A look at Yes Bank Smart Scores

FactorScoreMagnitude
Value5
Dividend1
Growth4
Resilience2
Momentum2
OVERALL SMART SCORE2.8

Smart Score is a compound score for the Company indicating its overall outlook. It is derived by taking an equally weighted average of underlying Factor scores computed by Smartkarma

YES BANK Limited, a banking services provider in India, has been rated using Smartkarma Smart Scores across key factors. While the company shows strength in Value and Growth with scores of 5 and 4 respectively, it lags behind in Dividends, Resilience, and Momentum with scores of 1, 2, and 2. The high Value score suggests that the company is perceived as undervalued compared to its peers, indicating a positive long-term potential. Additionally, the strong Growth score reflects a favorable outlook for the company’s expansion and revenue growth in the future. However, the lower Resilience and Momentum scores may indicate some underlying risks and challenges that YES BANK needs to address for sustained performance.
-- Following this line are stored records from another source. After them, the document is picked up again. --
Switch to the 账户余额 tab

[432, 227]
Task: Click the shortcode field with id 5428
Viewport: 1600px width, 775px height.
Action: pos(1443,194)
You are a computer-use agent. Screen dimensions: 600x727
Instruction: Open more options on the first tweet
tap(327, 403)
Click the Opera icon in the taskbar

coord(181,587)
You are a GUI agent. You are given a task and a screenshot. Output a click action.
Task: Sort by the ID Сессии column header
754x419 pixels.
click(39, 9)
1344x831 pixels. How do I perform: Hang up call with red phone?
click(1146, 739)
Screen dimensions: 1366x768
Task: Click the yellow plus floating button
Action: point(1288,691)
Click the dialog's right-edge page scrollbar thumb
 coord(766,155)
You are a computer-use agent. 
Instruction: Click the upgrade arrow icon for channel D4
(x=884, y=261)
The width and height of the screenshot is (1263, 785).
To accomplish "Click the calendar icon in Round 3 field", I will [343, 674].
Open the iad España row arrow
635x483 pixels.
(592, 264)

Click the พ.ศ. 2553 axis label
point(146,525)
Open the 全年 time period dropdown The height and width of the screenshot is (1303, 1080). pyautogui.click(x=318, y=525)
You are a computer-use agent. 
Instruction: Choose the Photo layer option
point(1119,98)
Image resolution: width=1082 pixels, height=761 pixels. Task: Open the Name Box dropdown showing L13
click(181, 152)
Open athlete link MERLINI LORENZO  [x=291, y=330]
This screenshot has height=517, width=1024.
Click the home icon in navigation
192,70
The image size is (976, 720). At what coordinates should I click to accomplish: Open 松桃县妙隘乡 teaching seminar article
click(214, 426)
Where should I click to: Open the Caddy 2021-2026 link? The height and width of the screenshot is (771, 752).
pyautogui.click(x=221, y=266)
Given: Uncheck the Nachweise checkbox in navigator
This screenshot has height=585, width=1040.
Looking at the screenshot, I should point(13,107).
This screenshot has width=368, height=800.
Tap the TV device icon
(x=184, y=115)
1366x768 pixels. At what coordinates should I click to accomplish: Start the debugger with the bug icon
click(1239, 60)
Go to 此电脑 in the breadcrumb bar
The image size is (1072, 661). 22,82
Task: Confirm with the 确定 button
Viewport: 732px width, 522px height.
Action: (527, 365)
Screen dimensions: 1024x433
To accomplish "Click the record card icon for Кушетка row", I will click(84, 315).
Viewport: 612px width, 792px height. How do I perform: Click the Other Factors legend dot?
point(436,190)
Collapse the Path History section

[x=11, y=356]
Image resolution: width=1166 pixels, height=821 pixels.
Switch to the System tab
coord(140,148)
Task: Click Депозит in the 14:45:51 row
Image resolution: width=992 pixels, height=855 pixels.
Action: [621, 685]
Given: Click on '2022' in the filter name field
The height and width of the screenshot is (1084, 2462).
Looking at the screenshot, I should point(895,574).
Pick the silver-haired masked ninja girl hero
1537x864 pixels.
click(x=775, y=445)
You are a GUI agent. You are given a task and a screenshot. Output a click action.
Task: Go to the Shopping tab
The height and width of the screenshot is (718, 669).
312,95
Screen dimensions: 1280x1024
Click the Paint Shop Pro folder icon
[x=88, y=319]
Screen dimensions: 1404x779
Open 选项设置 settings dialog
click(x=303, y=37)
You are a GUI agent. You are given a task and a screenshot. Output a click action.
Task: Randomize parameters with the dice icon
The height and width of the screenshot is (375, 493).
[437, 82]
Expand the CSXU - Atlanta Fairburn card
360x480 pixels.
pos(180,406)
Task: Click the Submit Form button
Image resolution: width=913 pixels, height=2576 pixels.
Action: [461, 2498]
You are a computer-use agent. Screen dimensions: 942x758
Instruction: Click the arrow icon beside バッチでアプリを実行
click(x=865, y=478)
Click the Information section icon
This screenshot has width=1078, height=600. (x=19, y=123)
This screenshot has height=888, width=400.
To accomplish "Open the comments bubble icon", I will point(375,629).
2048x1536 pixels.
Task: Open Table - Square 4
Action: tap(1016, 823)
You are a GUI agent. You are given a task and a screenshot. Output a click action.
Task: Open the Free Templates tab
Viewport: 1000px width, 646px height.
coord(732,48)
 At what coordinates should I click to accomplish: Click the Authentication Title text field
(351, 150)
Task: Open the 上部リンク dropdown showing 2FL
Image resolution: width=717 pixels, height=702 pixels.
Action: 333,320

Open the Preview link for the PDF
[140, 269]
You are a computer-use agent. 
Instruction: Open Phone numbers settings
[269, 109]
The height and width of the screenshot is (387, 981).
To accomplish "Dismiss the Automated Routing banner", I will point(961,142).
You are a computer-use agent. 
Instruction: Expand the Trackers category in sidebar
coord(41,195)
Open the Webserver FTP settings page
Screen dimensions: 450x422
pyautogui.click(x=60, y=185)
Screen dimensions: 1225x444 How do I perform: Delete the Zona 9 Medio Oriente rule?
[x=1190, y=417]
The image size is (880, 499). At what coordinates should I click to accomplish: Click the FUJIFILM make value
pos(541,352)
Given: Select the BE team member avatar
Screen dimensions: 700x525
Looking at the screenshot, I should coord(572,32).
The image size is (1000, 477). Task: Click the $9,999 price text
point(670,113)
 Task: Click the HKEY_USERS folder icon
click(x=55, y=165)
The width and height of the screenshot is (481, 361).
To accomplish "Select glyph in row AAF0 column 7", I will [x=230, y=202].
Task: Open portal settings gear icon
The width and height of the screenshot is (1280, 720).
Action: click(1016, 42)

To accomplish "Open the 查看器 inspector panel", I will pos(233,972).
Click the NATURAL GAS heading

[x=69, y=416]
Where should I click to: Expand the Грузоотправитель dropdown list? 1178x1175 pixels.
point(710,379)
Looking ahead, the combination of robust Value and Growth scores highlights a promising long-term outlook for YES BANK, pointing towards potential opportunities for investors. The company’s focus on banking services for various industries in India, including food and agribusiness, life sciences, healthcare, biotechnology, and IT, provides a diversified revenue stream. Despite the lower scores in Dividends, Resilience, and Momentum, investors may still find YES BANK an attractive investment option based on its strong Value and Growth prospects, albeit with considerations for the risks associated with its lower scores in other areas.


Disclaimer: This article by Smartkarma is general in nature and based on historical data and analyst forecasts only using an unbiased methodology and our articles are not intended to be financial advice. It does not constitute a recommendation to buy or sell any stock, and does not take account of your objectives, or your financial situation. Note that our articles may not factor in the latest price-sensitive company announcements or qualitative material.
While all reasonable care has been taken in the preparation, Smartkarma makes no assurance about the accuracy of any generated data or content. All content is indicative only and should be independently checked for accuracy and confirmed before use. Smartkarma accepts no responsibility for any loss or damage caused as a result of any inaccuracy or error within the Lab online tools or generated data.